═══ Material for this task

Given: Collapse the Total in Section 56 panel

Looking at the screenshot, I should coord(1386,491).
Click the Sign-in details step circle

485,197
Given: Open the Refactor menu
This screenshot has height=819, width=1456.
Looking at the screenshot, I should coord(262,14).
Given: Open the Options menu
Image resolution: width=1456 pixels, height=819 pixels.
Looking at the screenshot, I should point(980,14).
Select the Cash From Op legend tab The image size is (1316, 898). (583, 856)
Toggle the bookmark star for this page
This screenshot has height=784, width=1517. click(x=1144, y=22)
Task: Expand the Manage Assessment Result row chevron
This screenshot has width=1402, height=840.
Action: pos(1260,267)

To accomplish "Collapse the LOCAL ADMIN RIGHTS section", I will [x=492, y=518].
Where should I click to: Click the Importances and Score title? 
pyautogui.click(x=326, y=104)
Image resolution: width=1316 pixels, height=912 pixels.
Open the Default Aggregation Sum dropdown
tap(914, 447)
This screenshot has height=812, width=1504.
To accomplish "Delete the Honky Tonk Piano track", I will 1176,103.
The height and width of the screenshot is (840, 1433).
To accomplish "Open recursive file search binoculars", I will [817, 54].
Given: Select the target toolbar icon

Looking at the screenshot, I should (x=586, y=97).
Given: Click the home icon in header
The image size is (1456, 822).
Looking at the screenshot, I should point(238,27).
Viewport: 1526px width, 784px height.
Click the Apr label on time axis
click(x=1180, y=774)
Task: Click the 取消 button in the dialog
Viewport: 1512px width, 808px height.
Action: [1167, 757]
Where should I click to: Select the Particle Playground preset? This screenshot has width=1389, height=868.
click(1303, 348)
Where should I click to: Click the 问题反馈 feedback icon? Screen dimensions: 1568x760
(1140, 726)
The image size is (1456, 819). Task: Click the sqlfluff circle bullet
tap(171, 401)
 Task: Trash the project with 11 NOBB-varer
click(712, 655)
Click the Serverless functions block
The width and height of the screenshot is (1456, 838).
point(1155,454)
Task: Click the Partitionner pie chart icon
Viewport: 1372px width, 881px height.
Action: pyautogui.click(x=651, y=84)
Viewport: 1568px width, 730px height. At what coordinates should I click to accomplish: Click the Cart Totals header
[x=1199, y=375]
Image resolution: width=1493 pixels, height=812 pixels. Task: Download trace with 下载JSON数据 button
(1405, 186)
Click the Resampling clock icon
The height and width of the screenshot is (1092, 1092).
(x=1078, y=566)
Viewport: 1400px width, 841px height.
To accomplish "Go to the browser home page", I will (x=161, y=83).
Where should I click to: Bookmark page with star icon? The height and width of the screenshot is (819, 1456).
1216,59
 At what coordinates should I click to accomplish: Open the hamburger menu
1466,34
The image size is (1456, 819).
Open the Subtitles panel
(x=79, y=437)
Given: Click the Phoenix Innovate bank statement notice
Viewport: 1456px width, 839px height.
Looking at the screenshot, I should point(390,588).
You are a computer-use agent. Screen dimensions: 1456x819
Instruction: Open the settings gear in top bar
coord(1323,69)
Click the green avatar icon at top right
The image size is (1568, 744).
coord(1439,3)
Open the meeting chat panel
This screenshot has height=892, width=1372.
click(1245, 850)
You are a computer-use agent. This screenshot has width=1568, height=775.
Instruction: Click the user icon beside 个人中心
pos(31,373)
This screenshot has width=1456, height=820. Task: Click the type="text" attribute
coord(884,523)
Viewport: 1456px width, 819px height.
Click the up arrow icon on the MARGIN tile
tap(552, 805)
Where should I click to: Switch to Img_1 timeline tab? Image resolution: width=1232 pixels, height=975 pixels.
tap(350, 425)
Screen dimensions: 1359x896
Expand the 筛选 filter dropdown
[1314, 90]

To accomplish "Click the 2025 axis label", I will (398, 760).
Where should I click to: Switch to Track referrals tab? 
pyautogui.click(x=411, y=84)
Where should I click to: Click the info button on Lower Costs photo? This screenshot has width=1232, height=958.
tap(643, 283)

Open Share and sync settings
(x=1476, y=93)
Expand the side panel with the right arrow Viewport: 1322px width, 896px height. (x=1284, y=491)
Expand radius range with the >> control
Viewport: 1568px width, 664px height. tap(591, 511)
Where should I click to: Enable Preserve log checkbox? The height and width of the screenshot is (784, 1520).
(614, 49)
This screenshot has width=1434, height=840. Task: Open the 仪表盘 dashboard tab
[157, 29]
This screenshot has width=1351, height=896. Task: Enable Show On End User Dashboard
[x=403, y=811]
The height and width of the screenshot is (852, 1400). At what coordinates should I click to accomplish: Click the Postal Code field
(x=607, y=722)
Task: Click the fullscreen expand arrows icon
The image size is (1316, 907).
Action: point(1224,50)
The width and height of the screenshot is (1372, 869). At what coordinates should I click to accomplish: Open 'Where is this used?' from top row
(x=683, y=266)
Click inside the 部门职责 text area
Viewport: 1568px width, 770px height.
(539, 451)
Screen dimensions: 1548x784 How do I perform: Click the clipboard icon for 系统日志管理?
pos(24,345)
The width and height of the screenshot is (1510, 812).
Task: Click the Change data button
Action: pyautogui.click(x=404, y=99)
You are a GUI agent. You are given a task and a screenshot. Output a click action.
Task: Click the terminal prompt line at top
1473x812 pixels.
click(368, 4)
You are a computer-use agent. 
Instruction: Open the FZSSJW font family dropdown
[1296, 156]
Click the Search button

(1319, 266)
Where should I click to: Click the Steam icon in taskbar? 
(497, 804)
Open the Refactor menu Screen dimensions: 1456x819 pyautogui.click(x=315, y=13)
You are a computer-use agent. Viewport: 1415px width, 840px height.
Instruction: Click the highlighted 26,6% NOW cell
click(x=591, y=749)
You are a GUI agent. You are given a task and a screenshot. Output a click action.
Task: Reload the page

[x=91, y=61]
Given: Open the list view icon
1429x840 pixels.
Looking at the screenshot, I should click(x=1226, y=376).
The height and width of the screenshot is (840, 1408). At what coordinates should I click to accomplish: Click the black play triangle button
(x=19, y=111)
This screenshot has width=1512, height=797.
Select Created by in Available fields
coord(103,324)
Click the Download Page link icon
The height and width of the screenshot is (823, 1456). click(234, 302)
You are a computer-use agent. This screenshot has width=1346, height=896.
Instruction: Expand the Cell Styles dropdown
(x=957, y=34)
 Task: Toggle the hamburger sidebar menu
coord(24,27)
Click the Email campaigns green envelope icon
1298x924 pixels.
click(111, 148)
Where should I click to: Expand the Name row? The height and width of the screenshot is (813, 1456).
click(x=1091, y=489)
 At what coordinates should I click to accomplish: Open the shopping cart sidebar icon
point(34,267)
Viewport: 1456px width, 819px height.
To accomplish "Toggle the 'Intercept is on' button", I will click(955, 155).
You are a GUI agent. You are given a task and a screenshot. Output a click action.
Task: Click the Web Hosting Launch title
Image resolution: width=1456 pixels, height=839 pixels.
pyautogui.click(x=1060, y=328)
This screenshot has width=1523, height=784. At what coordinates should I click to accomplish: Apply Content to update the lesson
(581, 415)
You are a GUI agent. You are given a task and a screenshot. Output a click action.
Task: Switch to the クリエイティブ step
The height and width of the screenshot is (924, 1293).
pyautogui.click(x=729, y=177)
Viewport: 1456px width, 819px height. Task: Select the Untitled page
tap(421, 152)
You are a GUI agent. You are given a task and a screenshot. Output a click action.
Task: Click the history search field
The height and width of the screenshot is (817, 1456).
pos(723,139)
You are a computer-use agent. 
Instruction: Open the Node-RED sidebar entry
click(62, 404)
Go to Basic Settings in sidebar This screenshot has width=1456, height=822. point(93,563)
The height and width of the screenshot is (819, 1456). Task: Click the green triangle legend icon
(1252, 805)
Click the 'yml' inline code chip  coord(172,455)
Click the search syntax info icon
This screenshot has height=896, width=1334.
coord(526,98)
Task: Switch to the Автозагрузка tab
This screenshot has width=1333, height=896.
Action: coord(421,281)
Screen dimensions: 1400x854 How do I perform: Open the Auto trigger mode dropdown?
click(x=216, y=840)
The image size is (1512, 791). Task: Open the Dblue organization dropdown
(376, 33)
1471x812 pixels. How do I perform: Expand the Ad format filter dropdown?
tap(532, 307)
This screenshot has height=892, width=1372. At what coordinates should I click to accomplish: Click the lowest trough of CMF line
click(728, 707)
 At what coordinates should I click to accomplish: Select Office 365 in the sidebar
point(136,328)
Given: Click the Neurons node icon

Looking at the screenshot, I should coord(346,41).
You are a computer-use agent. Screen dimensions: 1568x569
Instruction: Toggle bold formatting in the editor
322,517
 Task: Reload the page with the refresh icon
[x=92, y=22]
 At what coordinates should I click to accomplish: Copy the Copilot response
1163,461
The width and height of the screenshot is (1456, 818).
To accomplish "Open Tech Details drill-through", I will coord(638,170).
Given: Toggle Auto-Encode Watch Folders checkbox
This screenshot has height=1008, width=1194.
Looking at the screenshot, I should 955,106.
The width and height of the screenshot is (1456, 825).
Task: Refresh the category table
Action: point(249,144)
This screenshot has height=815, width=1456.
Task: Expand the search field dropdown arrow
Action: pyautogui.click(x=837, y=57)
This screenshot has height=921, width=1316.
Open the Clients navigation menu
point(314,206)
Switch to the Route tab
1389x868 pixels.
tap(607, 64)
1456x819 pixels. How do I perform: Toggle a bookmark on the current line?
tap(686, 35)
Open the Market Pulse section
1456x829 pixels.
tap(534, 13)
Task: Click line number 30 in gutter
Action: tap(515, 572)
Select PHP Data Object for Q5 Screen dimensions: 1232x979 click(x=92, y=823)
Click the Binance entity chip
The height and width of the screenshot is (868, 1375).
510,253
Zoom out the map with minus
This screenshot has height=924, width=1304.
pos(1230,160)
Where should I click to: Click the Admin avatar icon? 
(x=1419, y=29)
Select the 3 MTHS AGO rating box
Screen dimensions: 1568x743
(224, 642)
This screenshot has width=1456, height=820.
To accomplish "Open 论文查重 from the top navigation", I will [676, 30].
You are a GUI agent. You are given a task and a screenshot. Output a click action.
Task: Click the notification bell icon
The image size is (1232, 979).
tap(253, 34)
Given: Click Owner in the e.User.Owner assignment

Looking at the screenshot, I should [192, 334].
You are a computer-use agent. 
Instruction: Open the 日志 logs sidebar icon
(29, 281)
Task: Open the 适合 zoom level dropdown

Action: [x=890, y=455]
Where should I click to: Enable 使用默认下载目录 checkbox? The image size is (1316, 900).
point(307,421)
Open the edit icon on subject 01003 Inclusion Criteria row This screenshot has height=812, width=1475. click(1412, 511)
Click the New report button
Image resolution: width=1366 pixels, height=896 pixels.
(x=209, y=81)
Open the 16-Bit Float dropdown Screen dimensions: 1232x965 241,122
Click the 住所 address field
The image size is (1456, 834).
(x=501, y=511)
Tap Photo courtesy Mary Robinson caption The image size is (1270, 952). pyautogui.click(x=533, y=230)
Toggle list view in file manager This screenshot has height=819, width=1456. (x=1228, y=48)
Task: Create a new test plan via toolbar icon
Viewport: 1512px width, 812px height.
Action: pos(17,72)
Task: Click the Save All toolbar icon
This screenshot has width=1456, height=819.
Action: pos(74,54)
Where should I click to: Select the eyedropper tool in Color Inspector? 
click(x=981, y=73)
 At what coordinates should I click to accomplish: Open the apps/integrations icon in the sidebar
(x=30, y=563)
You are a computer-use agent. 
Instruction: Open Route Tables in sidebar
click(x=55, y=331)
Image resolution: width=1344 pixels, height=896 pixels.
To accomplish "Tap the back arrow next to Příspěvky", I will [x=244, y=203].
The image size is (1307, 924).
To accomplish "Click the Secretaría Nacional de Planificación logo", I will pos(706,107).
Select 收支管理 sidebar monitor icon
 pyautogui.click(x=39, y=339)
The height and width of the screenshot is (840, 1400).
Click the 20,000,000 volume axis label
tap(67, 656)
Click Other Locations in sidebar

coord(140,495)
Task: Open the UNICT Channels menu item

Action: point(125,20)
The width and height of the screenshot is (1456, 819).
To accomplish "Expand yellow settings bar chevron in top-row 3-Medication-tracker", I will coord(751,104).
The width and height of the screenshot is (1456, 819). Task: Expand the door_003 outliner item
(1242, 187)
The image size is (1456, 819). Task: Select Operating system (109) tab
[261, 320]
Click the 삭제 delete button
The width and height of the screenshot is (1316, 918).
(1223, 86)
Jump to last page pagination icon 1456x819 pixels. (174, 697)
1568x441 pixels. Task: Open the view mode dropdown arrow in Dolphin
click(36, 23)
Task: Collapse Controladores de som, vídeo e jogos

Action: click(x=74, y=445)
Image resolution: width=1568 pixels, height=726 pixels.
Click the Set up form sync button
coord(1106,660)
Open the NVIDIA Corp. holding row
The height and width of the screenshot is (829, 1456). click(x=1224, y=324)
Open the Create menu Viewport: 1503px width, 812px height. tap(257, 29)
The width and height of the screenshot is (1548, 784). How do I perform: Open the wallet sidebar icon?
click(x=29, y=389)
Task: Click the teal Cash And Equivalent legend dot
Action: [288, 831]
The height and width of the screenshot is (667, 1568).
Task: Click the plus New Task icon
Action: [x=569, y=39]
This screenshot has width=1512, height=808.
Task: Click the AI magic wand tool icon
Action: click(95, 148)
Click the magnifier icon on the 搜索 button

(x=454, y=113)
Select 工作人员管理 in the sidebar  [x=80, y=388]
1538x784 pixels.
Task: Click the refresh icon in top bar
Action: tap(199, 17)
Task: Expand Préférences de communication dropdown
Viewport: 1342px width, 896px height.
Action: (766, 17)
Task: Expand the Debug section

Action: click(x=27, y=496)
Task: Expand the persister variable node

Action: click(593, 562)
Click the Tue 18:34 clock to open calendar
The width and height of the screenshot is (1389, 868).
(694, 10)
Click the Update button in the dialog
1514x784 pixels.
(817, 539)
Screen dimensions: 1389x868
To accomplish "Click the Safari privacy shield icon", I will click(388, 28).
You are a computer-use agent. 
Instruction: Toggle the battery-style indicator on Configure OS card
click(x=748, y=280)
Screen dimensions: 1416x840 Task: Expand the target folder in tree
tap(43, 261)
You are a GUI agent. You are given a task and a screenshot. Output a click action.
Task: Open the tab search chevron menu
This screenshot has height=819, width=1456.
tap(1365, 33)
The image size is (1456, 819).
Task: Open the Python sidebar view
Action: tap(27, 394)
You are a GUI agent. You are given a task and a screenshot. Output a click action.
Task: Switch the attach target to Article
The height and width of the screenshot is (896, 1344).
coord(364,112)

══════

Each line in the entries above that includes the string "Refactor" should be extracted.

Finished task
Given: Open the Refactor menu
Open the Refactor menu Screen dimensions: 1456x819 pyautogui.click(x=315, y=13)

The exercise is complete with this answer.